■ Dataset excerpts ■
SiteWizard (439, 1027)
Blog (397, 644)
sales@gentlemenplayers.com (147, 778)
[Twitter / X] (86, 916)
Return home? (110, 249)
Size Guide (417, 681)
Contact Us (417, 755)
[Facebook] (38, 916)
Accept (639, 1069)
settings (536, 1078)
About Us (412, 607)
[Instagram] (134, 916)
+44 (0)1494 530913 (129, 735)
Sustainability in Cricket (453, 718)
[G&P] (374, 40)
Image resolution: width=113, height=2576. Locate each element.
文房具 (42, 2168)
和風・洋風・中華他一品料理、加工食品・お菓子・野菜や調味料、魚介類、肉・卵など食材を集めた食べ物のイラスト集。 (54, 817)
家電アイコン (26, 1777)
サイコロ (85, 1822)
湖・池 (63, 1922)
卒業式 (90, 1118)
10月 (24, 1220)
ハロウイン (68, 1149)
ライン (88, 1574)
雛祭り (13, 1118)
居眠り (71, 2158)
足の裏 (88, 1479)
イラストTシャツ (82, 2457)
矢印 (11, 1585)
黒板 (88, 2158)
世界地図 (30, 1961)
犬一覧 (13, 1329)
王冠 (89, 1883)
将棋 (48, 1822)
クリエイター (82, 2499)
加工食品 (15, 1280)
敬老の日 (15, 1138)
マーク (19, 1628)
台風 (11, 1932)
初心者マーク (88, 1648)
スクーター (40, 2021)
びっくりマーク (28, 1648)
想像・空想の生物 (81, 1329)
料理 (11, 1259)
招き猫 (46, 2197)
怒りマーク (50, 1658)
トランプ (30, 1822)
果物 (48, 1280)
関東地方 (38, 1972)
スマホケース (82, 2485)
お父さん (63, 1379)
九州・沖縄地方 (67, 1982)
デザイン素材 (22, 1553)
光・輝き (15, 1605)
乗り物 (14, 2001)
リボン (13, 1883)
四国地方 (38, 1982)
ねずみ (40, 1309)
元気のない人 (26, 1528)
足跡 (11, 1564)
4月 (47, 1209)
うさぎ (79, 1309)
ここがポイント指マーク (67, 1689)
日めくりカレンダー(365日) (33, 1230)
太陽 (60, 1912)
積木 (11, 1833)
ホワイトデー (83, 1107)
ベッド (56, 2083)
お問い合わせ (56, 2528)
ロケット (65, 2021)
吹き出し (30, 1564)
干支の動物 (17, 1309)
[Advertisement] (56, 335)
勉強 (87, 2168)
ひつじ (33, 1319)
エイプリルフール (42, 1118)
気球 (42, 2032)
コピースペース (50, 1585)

■ What to do ■
Check each line above for the string "加工食品", then copy the ones that have it.

■ Task output ■
和風・洋風・中華他一品料理、加工食品・お菓子・野菜や調味料、魚介類、肉・卵など食材を集めた食べ物のイラスト集。 (54, 817)
加工食品 (15, 1280)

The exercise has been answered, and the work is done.